Treatment of gastric cancer includes different approaches, such as surgery, chemotherapy, radiotherapy, and targeted therapy. Ideally, management of individuals who have a CDH1 cancer-predisposing variant is either intense surveillance for early detection and treatment of gastric cancer or prophylactic gastrectomy. Care by a multidisciplinary team comprising specialists with expertise in clinical genetics, gastric surgery, gastroenterology, pathology, and nutrition is recommended. For women, referral to a high-risk breast cancer clinic is recommended; prophylactic mastectomy may be considered.

CENTOGENE experts have designed the Gastric cancer panel which includes these genes: BMPR1A, CDH1, EPCAM, MLH1, MSH2, MSH6, PMS1, PMS2, SMAD4.


Differential diagnosis

The differential diagnosis of gastric cancer-related disorders – depending on the major symptoms in the initial case – includes the following diseases1:

  • Lynch syndrome, caused by pathogenic variant in one of the mismatch repair genes
  • Familial adenomatous polyposis (FAP), caused by germline pathogenic variants in APC gene
  • Li-Fraumeni syndrome, caused by pathogenic variants in either TP53 or CHEK2 genes
  • BRCA1 and BRCA2 hereditary breast and ovarian cancer
  • Carney complex, caused by pathogenic variants in PRKAR1A gene
  • Carney-Stratakis syndrome, caused by pathogenic variants in SDHB, SDHC, and SDHD genes.

Testing strategy

CENTOGENE offers an advanced, fast and cost-effective strategy to test large NGS panels and diagnose complex phenotypes based on PCR-free whole genome sequencing and NGS technology. This approach offers an unparalleled advantage by reducing amplification/capture biases and providing sequencing of the entire gene with more uniform coverage.

To confirm/establish the diagnosis, CENTOGENE offers the following testing strategy for ovarian cancer using NGS Panel Genomic targeted towards this specific phenotype:

Step 1: Whole genome sequencing from a single filter card. The sequencing covers the entire gene (coding region, exon/intron boundaries, intronic and promoter) for all the genes included in the panel. Copy Number Variants analysis derived from NGS data is also included.

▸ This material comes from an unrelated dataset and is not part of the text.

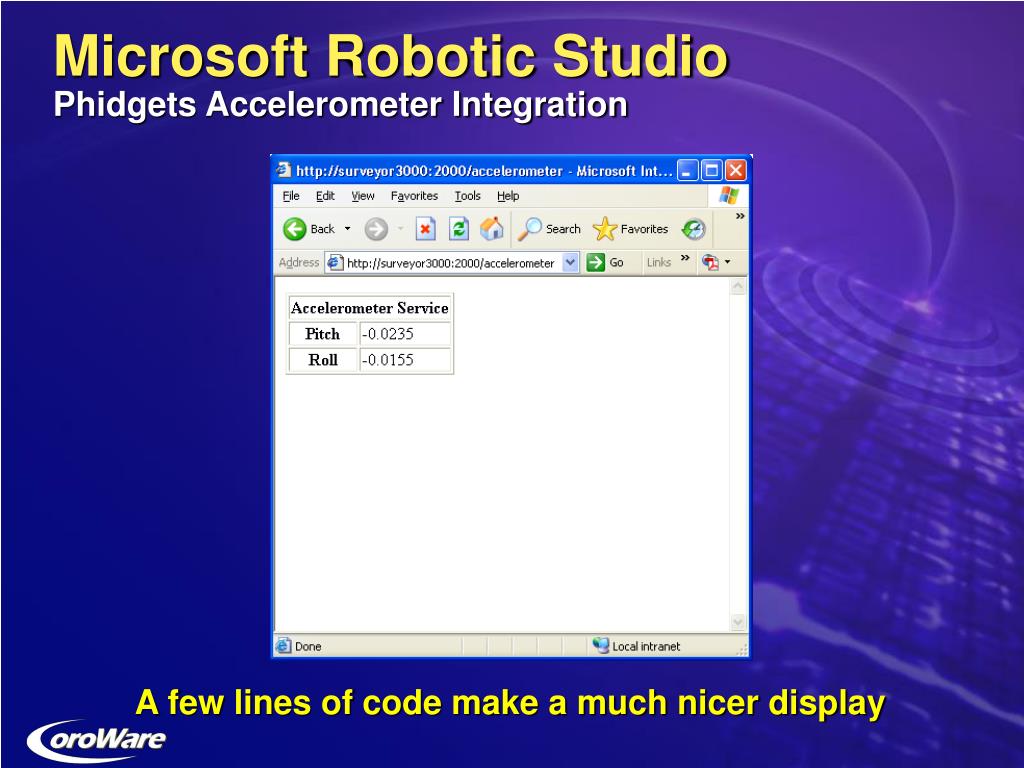
Task: Refresh the accelerometer page
Action: [x=458, y=229]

Step 2: If no pathogenic variant is identified after analysis of the Gastric cancer panel, we further recommend continuing the bioinformatics analysis of the data using whole genome sequencing to cover those genes which are either implicated in an overlapping phenotype or could be involved in a similar pathway but are not strongly clinically implicated based on the current information in literature.


Referral reasons

Genetic testing for gastric cancer is recommended for persons who show one or more of the following features:

  • History of colon or any gastrointestinal cancer
  • Positive family history of gastric cancer and premalignant gastrointestinal conditions
  • Present gastrointestinal conditions and a family history of cancer
  • History of chronic and complex gastrointestinal condition.

     


Test utility

Sequencing, deletion/duplication of gastric cancer related genes should be performed in all individuals suspected of having gastric cancer. In parallel, other genes reported to be related with this clinical phenotype should also be analyzed for the presence of variants, due to the overlap in many clinical features caused by those particular genes.

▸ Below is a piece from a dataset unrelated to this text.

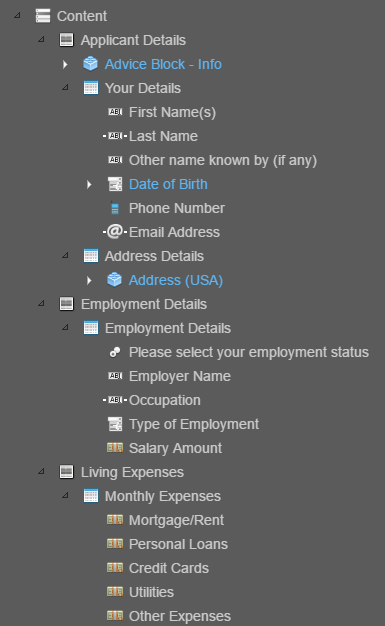Click the employment status radio icon

(x=115, y=352)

Confirmation of a clinical diagnosis through genetic testing can allow for genetic counseling and may direct medical management. Genetic counseling can provide a patient and/or family with the natural history of gastric cancer, identify at-risk family members, provide information about reproductive risks as well as preconception/prenatal options, and allow for appropriate referral for patient support and/or resources.